John Reid wants to call in the army to deal with young offenders to “provide structure to their lives”, according to leaked internal Home Office emails. He also believes that offenders sentenced to community punishments should demonstrate their “penance and contrition” and be put in uniform so they can be seen to be repaying the community. The leaked emails reveal the new home secretary’s highly punitive agenda and the fact that he wants to go even further than the 24-point “get tough” criminal justice package he unveiled on Thursday.

The correspondence shows that the Home Office’s most senior official, David Normington, has already been told that internal reaction has been negative. “I know from the comments to me in emails and on my blog that there will be some scepticism about whether anything will change,” he told staff on Thursday.

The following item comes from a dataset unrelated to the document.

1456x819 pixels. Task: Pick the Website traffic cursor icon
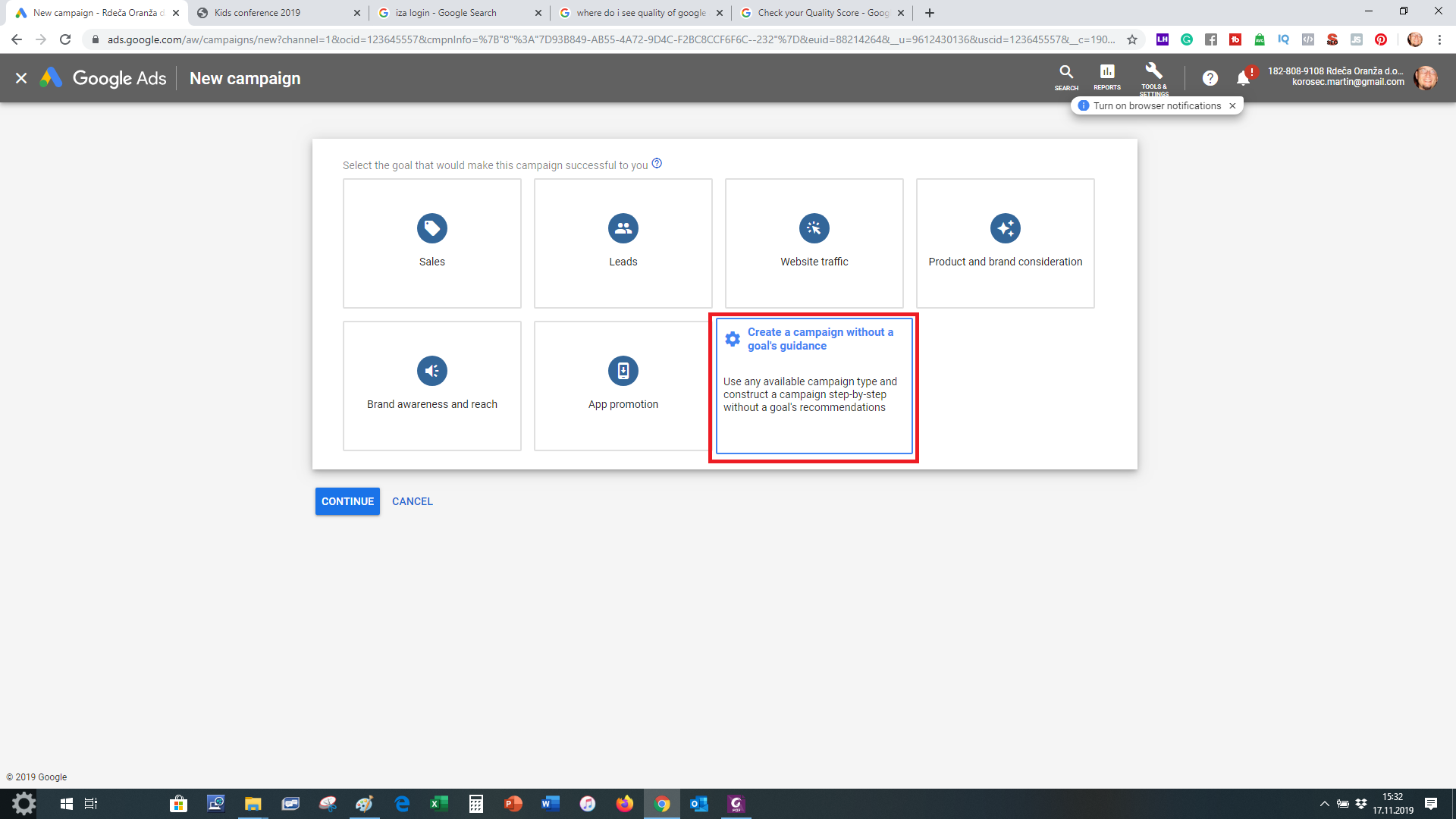(814, 228)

But Mr Reid is determined to go further: “We must not allow any signal that we are softening stance on crime, or that the prison population pressures are diverting people from prison,” the home secretary told an internal meeting of senior ministers and officials preparing the proposals.

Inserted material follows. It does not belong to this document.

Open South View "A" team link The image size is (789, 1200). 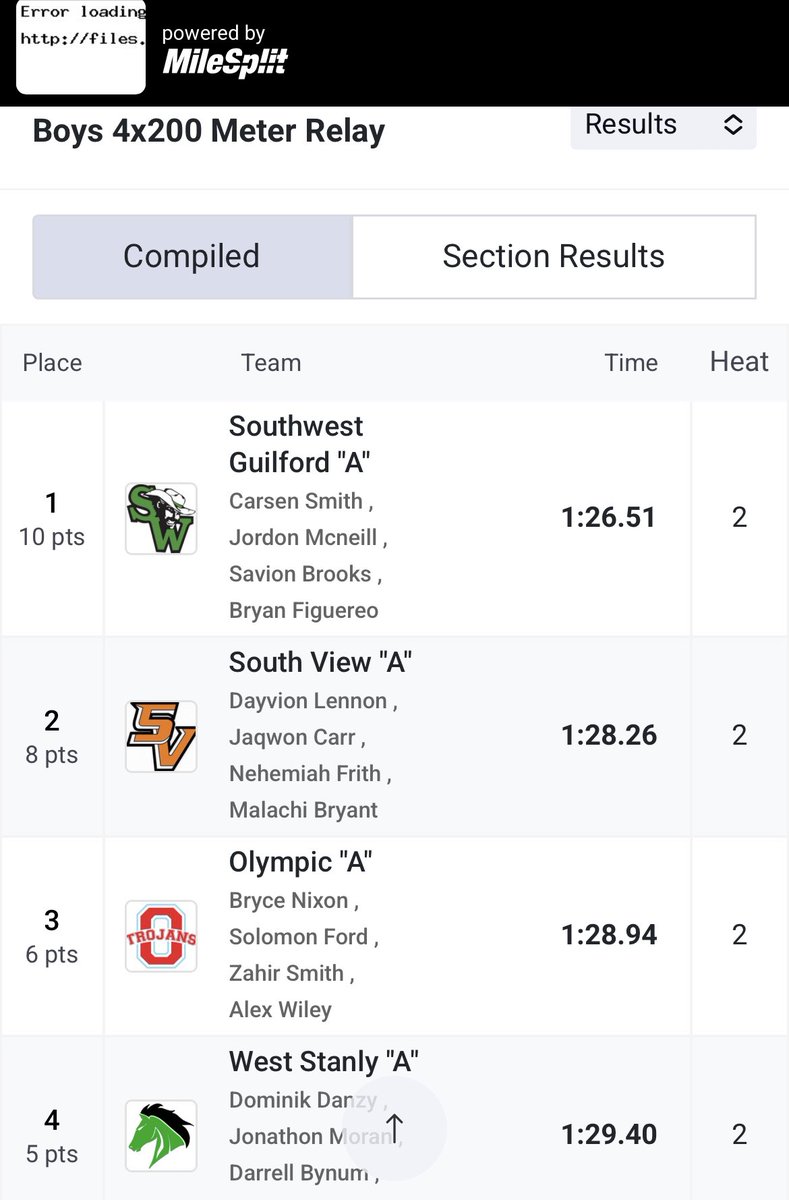tap(320, 662)
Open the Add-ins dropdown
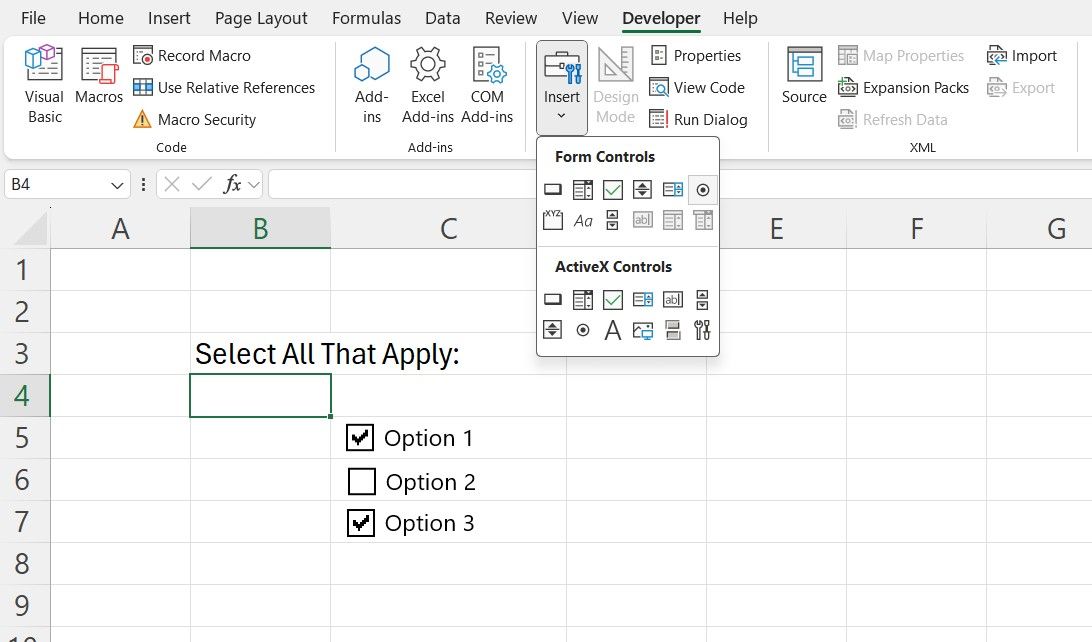This screenshot has height=642, width=1092. [x=371, y=85]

The minute by his private secretary, Paul Wylie, says he told them the strategy should make clear he wanted to be “tough on serious cases, tough on less serious cases, but not prison (why should the taxpayer pay for them to be accommodated/watered in prison)”.

The leaks reveal Mr Reid has ordered a “two-page note” to be drawn up within a matter of days on every issue, no matter how complex. The officials instructed to produce “two-page notes” on plans to call in the army and to ensure that offenders demonstrate penance and contrition are requested to do so within 12 days.

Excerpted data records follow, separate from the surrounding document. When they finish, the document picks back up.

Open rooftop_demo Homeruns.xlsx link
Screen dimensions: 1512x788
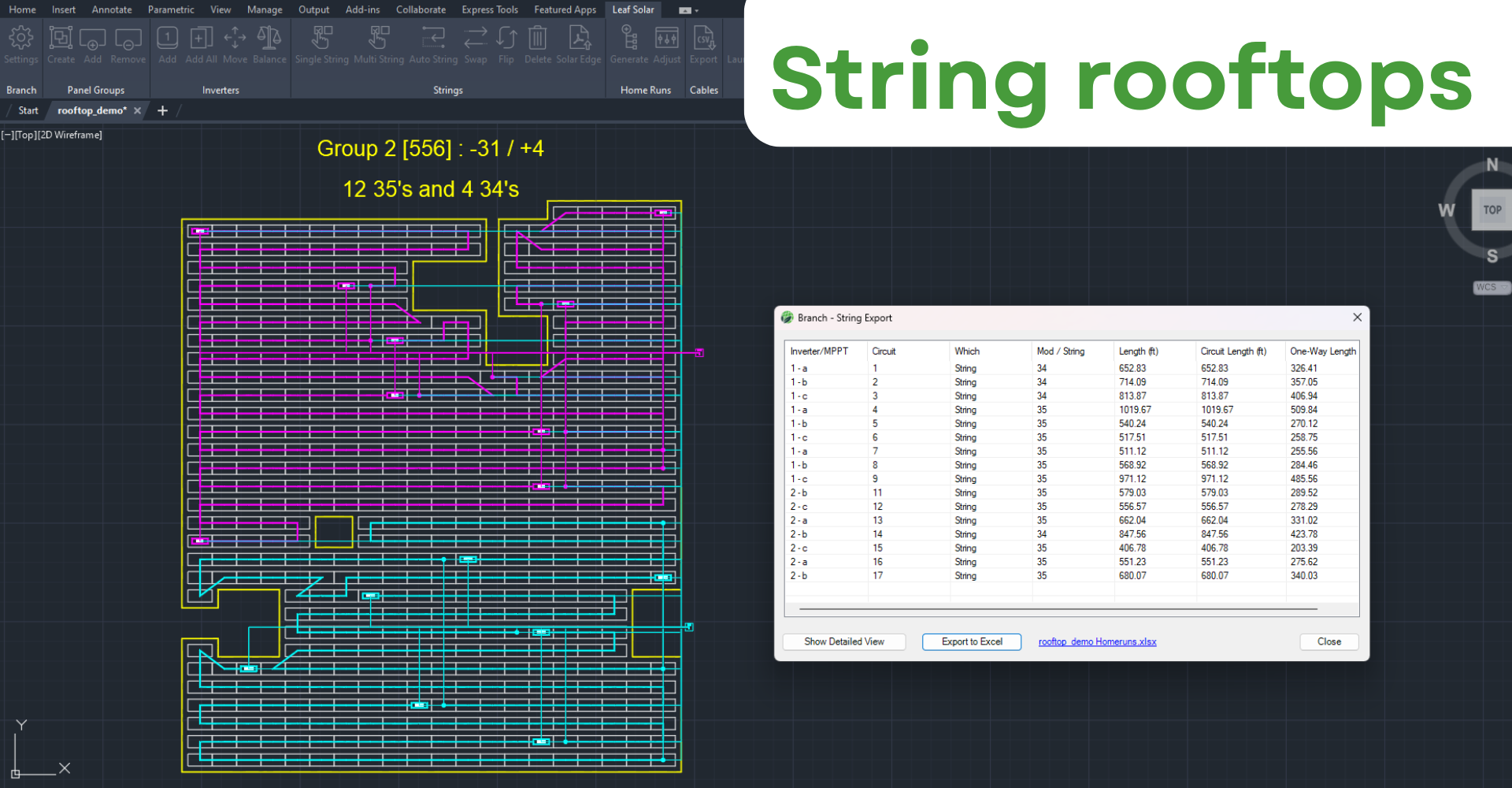click(x=1097, y=641)
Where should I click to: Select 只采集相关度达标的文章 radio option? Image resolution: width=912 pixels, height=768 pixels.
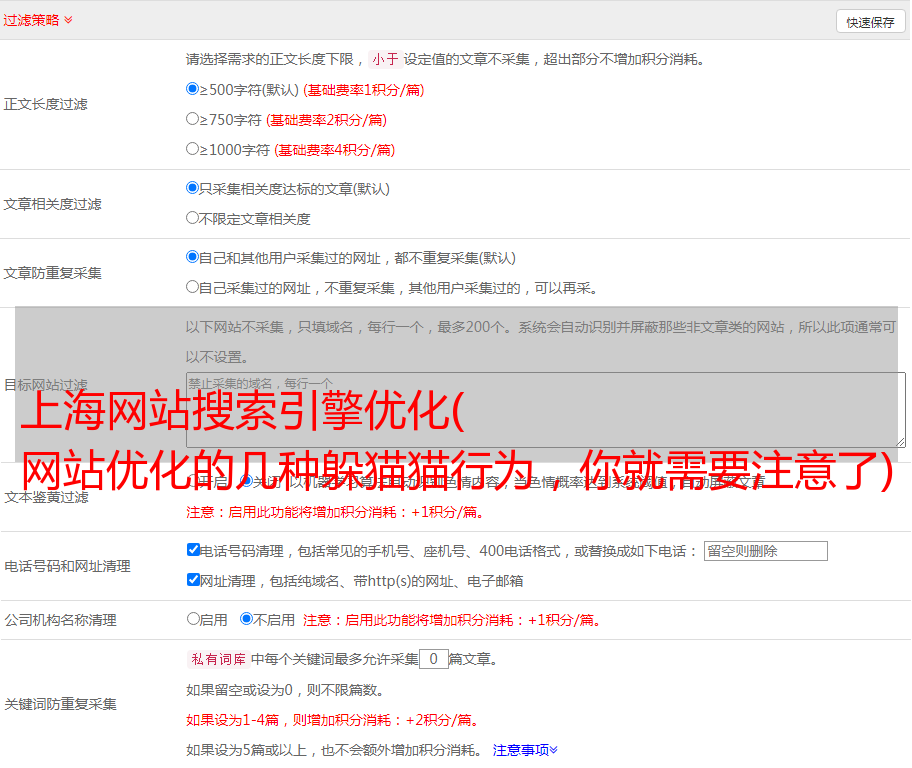(x=193, y=188)
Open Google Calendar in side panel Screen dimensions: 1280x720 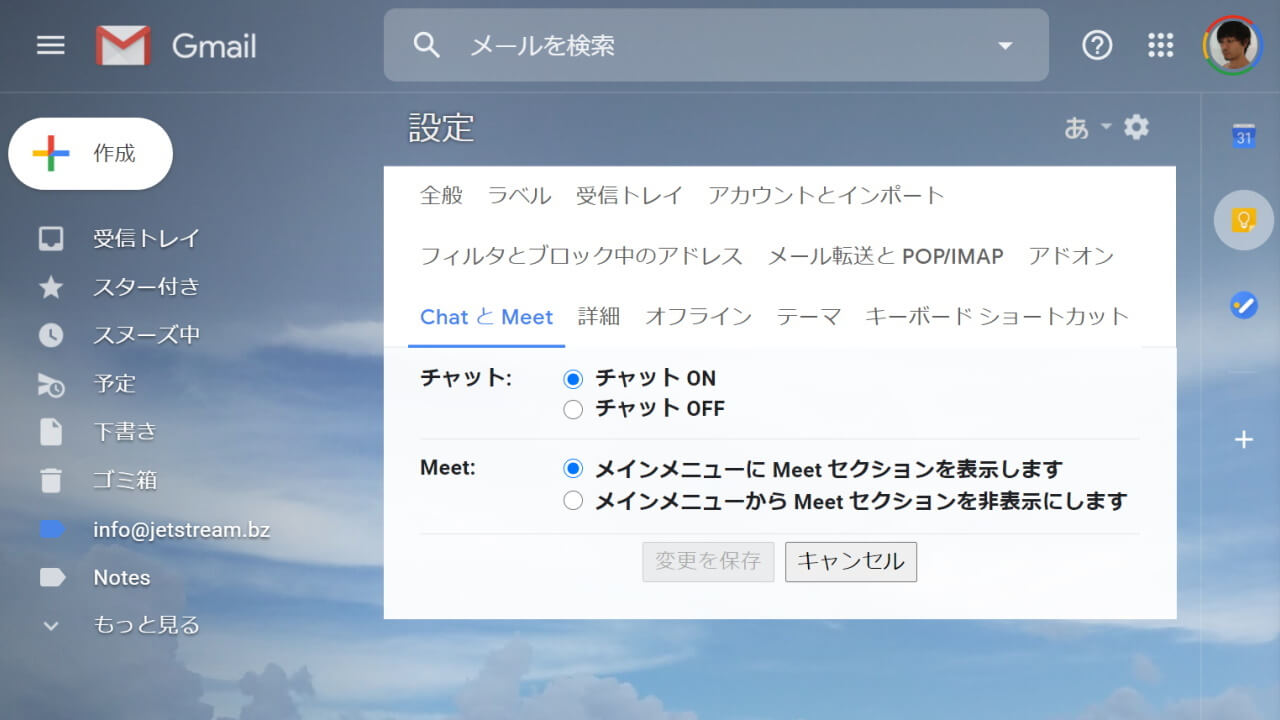(1243, 137)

“The HS [home secretary] would like us to to think outside the box for targeting young offenders. He is keen on looking at involving the army to provide structure to young people’s lives. Please can you provide a brief explanation of existing punishments/schemes and a recommendation to show how to take this forward,” Mr Reid’s personal secretary told one of the officials concerned.

He says that the home secretary is very interested in exploring ways of increasing visibility of offenders doing unpaid work in the community such as by wearing uniforms: “Unpaid work would have to be portrayed as penance and contrition, and for them to be seen as genuinely paying back to the community.”

Harry Fletcher of Napo, the probation union, said last night: “Not even Michael Howard, the toughest home secretary in recent history, considered using the army to supervise young offenders, and the notion of ‘penance and contrition’ as the cornerstone of unpaid work is extraordinary. Orders need to be seen as purposeful by offenders and raise self-esteem, not severely diminish it.”

The leaked emails came as the government announced further reform plans, including proposals for “next-day justice” to ensure the courts deal with 500 offences such as domestic violence, possessing knives, shoplifting and noise nuisance, within 24 to 72 hours from next year, and for “courts on the move” to be introduced. The travelling courts will start work in three locations this October and will use town halls and community centres to deal with quality of life crimes such as graffiti and criminal damage.

The emails also reveal that Lady Scotland, minister for criminal justice, privately blamed judges for the high-profile asylum and early release cases that so damaged the Home Office’s reputation.

“Baroness Scotland said that only section 9 judges could sit on the most serious trials, such as murder. However this was not the case on parole boards and immigration appeals panels; this disparity could account for some of the adverse decisions that have arisen recently.”

Plans to exclude judges who are not qualified to deputise in the high court [section 9] have not yet appeared.

The emails also reveal that Lady Scotland raised the issue of releasing thousands of minor offenders from prison to ease the overcrowding crisis with Mr Reid soon after he took office. “The HS was initially concerned about such a measure but would consider it if placed in an overall tough package within the National Offender Management Service bill.”

Mr Reid has since ruled out such a programme and, as he unveiled his 24-point law and order package on Thursday, the prison population in England and Wales reached a record high of 78,505 – up 415 in the past fortnight and just 1,000 below the system’s capacity.